This explains why older rocks are often found perched on top of younger ones. Isolated blocks of the over
thrust mass may form when erosion strips away links connecting them with their place of origin. Almost
every range of folded mountains in the world exhibits an over thrust of one sort or another.

Volcanic Mountains
1-26. Along convergent plate boundaries volcanic activity increases. As it is forced underneath an
overriding neighbor, continental crust melts and turns to magma within the mantle. Since it is less dense
than the surrounding material, it rises and erupts to form volcanoes.

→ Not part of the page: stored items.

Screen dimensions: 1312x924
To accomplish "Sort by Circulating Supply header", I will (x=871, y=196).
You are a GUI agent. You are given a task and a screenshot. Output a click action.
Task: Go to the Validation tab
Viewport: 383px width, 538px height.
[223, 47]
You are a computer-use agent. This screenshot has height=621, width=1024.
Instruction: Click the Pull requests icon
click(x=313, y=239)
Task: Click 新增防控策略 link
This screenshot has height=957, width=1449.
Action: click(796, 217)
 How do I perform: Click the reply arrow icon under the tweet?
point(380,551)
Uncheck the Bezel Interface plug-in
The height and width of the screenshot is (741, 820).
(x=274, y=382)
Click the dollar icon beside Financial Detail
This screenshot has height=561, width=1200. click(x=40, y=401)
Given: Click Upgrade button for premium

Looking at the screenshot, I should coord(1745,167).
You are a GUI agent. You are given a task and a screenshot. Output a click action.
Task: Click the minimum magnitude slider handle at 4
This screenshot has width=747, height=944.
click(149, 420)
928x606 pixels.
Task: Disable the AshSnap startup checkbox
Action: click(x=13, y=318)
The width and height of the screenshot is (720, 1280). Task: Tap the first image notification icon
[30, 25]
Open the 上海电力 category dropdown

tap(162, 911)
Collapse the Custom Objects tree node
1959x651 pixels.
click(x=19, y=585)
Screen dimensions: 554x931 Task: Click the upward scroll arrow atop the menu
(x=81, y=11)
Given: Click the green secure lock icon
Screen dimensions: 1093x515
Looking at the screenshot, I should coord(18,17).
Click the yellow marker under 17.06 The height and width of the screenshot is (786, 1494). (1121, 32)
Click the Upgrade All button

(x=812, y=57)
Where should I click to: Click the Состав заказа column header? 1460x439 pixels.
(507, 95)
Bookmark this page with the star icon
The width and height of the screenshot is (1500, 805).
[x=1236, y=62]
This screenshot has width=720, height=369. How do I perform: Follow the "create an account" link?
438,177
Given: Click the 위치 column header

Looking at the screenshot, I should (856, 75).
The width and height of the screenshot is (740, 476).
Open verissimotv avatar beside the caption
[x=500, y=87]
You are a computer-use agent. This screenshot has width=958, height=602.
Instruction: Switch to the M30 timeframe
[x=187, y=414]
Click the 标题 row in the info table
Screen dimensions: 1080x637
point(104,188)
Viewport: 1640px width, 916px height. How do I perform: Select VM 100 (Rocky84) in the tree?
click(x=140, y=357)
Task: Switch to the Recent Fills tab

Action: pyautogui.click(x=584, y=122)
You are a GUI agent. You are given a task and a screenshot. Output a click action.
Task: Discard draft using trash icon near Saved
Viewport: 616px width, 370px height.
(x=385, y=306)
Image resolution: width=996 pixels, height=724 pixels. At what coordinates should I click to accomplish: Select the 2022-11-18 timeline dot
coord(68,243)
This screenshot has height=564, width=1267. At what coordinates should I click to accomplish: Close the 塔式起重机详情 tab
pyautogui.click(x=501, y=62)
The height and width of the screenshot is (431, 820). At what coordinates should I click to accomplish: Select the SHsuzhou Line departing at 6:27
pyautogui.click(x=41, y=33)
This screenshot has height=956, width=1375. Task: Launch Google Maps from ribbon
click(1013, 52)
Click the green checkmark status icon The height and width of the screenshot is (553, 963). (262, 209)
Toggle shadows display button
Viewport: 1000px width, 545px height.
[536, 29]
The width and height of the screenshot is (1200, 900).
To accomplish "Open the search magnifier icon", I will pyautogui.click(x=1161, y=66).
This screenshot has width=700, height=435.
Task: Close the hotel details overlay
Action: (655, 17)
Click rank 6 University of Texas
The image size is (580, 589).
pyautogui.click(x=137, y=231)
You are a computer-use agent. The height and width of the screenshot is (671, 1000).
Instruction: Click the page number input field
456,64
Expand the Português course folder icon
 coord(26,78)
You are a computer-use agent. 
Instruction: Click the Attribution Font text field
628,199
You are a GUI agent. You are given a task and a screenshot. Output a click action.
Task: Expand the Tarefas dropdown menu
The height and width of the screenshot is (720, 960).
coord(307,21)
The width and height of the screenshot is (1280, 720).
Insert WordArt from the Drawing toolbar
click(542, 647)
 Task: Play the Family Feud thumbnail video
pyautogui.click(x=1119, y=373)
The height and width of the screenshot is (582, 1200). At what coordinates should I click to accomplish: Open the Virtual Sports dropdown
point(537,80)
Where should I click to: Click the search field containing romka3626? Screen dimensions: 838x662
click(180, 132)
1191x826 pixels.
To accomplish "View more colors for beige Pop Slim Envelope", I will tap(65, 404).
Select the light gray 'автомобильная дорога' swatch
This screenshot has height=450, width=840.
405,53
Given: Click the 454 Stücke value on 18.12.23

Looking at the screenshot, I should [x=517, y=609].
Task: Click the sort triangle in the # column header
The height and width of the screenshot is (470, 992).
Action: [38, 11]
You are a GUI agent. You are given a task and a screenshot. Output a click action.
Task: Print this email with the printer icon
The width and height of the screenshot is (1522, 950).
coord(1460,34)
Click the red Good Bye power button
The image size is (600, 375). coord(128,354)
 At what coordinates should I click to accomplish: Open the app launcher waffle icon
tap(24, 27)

These volcanoes are found in belts, which correspond to continental margins around the world.
The best known is the “Ring of Fire” encircling the Pacific Ocean from Katmai in Alaska
through the Cascades (Mount Rainier and Mount Saint Helens) down through Mexico’s
Popocatepetl to the smokes of Tierra del Fuego. This belt then runs west down the Aleutian
chain to Kamchatka, south to the volcanoes of Japan and the Philippines, and then east through
New Guinea into the Pacific. Smaller volcanic belts are found along the Indonesian-Southeast
Asian arc, the Caucasus region, and the Mediterranean.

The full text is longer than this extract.